La sortie durant la même semaine de Warhammer 40,000 : Space Marine II, suite tant attendue du premier volet sorti en 2011, permet à la société Games Workshop de dépasser tous les records détenus par la marque et son ambition de proposer une aventure linéaire ne négligeant aucunement l’action sous hémoglobine et sans concession réussit à trouver son public. Avec ce choix contraire à une politique de contrôle ne cherchant pas à froisser un marché qui semblait frileux face à ce genre de proposition, l’éditeur français Focus Entertainement prouve que cette communauté de joueurs est toujours présente au sein de ce marché.

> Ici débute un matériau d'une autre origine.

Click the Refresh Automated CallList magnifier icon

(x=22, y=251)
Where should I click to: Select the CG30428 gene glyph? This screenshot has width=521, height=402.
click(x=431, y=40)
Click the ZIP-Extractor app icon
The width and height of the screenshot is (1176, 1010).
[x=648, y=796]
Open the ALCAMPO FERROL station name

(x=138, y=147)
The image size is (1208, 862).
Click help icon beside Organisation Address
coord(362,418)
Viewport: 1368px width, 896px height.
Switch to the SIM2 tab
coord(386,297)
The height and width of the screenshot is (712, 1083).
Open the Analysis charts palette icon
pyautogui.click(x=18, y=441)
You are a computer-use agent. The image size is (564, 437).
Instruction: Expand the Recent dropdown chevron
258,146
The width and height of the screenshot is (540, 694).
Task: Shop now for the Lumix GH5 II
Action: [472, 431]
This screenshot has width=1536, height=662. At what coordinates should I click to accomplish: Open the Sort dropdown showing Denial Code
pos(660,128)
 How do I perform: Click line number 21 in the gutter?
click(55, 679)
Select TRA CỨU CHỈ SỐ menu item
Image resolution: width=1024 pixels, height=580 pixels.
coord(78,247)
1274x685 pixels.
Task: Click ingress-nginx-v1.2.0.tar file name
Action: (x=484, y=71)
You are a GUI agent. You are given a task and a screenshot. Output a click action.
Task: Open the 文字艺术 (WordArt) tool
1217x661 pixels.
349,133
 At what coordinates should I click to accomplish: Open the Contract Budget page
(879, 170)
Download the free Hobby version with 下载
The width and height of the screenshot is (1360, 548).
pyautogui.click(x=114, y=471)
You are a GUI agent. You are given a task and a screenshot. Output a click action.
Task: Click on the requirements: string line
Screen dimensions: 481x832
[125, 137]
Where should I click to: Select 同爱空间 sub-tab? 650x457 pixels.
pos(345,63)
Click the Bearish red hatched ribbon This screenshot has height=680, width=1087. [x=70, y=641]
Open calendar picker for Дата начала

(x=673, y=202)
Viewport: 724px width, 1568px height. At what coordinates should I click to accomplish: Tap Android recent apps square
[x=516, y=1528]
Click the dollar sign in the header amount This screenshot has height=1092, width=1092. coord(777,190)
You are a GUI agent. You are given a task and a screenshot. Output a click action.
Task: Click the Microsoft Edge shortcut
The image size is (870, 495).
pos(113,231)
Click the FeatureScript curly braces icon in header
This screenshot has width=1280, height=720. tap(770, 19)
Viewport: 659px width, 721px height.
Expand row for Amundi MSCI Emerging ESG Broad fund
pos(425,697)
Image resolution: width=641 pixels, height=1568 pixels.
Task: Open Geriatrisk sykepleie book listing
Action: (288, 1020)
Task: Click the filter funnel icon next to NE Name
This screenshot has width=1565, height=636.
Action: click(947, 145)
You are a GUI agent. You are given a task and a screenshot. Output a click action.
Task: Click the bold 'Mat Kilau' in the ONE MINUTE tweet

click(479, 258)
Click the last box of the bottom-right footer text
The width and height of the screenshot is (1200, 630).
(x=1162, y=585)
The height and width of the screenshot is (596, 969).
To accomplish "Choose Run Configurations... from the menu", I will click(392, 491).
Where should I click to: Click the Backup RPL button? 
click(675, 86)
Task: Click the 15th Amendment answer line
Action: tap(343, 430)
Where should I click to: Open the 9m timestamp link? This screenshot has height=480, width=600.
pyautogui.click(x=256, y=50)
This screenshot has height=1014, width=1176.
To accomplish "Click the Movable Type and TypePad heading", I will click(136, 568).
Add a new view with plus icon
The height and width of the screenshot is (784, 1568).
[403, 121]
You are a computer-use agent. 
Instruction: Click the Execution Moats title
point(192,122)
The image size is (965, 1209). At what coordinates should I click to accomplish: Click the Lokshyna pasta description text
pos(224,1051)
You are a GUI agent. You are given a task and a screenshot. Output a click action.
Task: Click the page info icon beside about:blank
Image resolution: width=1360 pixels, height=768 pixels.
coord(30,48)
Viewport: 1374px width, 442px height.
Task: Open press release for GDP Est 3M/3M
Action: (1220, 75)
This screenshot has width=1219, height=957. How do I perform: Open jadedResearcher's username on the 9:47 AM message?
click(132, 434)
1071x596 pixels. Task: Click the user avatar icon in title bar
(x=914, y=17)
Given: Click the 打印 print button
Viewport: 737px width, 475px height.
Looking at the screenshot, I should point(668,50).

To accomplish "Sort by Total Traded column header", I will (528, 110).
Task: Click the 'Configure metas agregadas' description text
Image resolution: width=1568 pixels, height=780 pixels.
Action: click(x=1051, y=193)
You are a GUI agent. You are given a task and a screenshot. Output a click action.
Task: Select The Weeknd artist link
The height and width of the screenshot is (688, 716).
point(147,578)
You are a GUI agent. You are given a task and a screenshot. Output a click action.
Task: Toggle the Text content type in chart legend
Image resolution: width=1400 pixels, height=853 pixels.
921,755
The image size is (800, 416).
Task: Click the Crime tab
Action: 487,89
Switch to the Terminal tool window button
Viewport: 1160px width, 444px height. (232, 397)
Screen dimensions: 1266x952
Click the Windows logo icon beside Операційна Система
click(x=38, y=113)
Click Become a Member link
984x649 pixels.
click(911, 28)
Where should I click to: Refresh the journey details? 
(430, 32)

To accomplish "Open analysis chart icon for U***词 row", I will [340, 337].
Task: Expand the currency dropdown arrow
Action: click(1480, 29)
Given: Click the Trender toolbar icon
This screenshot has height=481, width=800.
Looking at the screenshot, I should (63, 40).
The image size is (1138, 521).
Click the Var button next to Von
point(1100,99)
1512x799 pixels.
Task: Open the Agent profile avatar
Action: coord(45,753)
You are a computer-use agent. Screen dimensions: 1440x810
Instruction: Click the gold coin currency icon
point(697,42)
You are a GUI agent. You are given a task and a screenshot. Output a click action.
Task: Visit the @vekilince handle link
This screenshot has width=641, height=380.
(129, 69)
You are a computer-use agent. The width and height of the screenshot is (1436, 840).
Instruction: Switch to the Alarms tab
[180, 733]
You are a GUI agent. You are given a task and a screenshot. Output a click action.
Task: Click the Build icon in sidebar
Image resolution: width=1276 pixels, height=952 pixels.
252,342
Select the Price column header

Les développeurs des pays de l’Est prennent également plus d’assises au cœur du marché jeu vidéoludique. Depuis la percée du studio polonais CD Projekt Red avec The Witcher 3 : Wild Hunt et Cyberpunk 2077 et la reconnaissance des jeux Metro, les propositions des développeurs de l’Europe de l’Est se font plus entendre, à l’image du studio Warhorse Studios. En début d’année 2025, leur dernier jeu en date Kingdom Come: Deliverance II débarque sur les consoles de salon et PC et finit par dépasser les 2 millions de vente en moins de 2 semaines.

Malgré l’invasion russe en Ukraine, les Ukrainiens du studio GSC Game World auront réussi à sortir en Novembre dernier S.T.A.L.K.E.R. 2: Heart of Chornobyl dans un état technique exigeant mais qui deviendra rentable avant la fin de l’année 2024. Il finira par dépasser la barre des 6 millions de joueurs.

En y regardant de plus près, on peut admettre que l’année 2024 aura été l’année symbolique de la fin d’une ère et le début d’une nouvelle. Certains éditeurs et studios occidentaux historiques du marché jeu vidéoludique n’auront pas réussi à maintenir une qualité constante dans la sortie de leurs jeux principaux à cause de décisions hasardeuses et non productives aux yeux du public et de la presse tandis que le marché asiatique aura su s’ouvrir un peu plus au monde et capter un public friand de nouvelles propositions. Un changement notable commence à prendre forme et l’émergence de nouveaux studios occidentaux les amèneront à potentiellement devenir les studios fers de lance de demain.